Pity the humble sub-editor (or, if you are in America, copy-editor). The recession has already created a raft of new freelancers, and now here comes Professor Roy Greenslade telling the world that the sub-editor is redundant.
Greenslade, formerly an editor of the Daily Mirror, opines thus: “I write my blog every day, I don’t need a sub to get in the way. I produce copy that goes straight on screen – why can’t anyone else do that? You can eliminate a whole structure. It’s not perfect, not how I would want it to be – but the thing is, commercially, we have to do it.”

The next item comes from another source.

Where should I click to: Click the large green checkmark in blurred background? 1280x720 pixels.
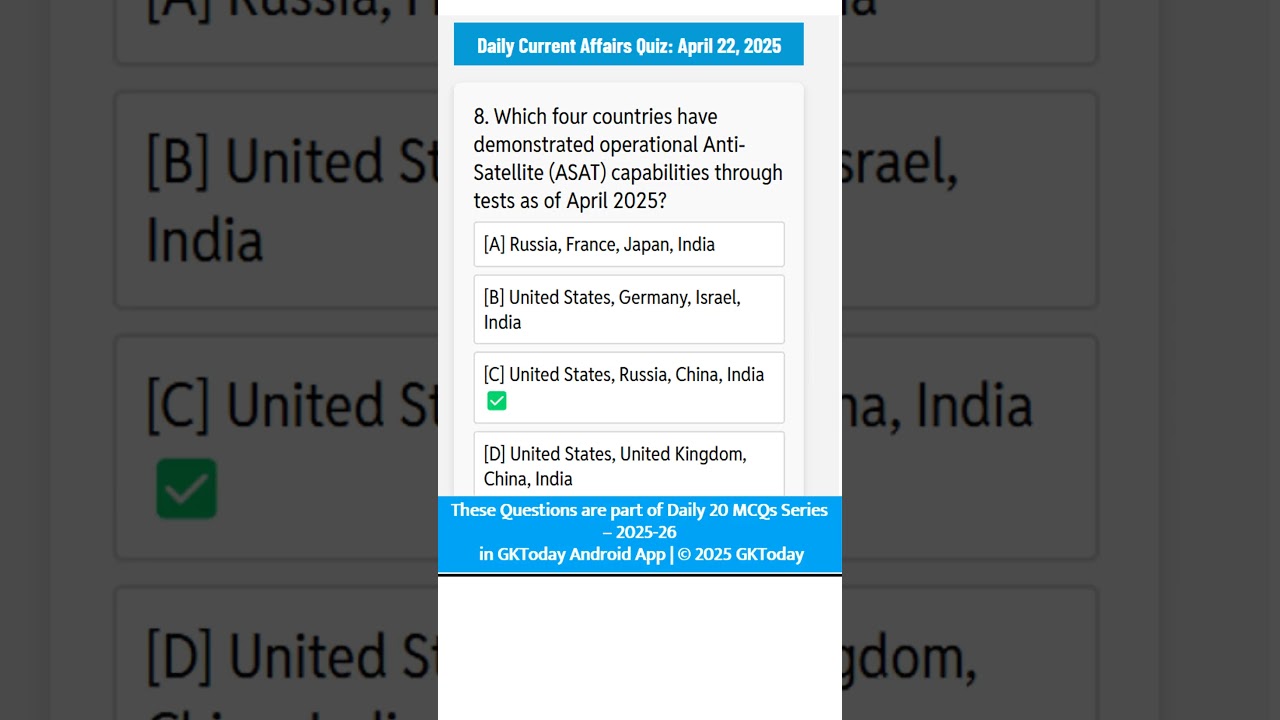click(187, 488)
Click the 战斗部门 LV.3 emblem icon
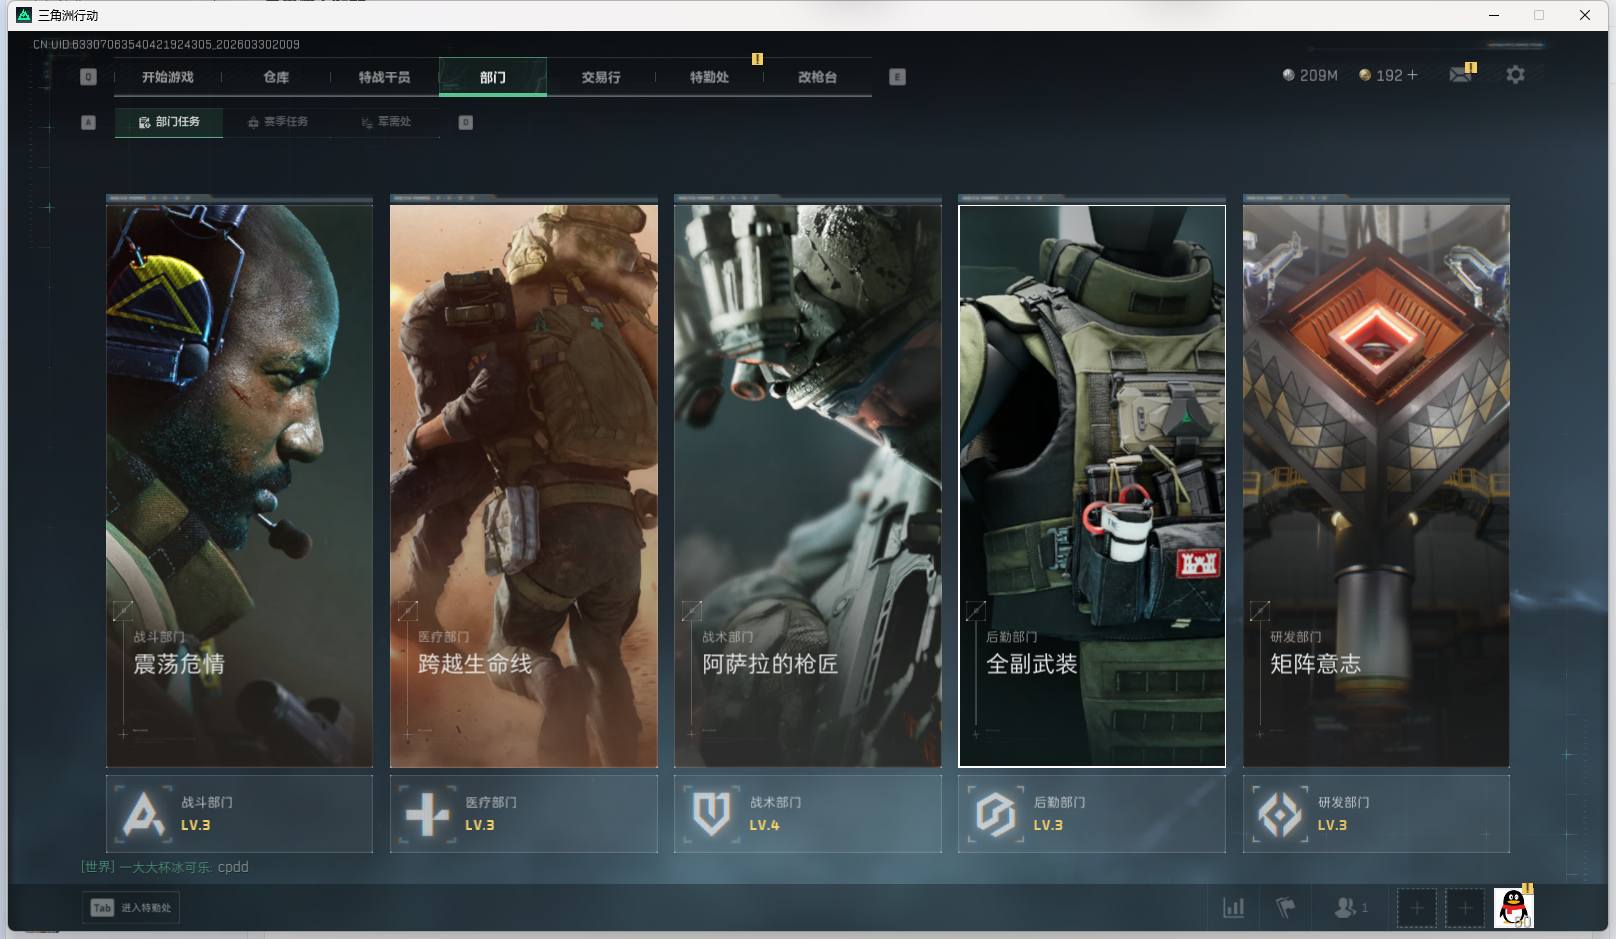Image resolution: width=1616 pixels, height=939 pixels. click(143, 814)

Blade is not so sure. He will never forget the words of one hack at the Independent on Sunday, a long time ago when Blade was making the transition from the legal world to the fourth estate. “Trust me,” said the hack, “90% of journalists can’t write.”
Years later, as someone who both edits and writes almost as prolifically as the good professor, Blade fears that those words still ring true. The regrettable fact is that many people whose words assuage or, in Giles Coren’s case last Saturday, inflame a nation over breakfast are to language what Jose Mourinho is to humility. Theirs is an uneasy embrace, one which too often only works because someone else has improved their outpourings. That person is the sub-editor, the unsung hero of the newspaper world, a man or woman (gender is irrelevant) devoted to the “Five Cs”. His mission is to make the copy (i) clear, (ii) correct, (iii) concise, (iv) comprehensible, and (v) consistent. In other words, to make it say what it means, and mean what it says.
Professor Greenslade’s fidelity to the Five Cs is undoubted, so too, however much he dislikes canines, Giles Coren’s. Sadly, however, they are in a minority. A world without sub-editors would not only be confusing, it would also be rather harsh on the eye.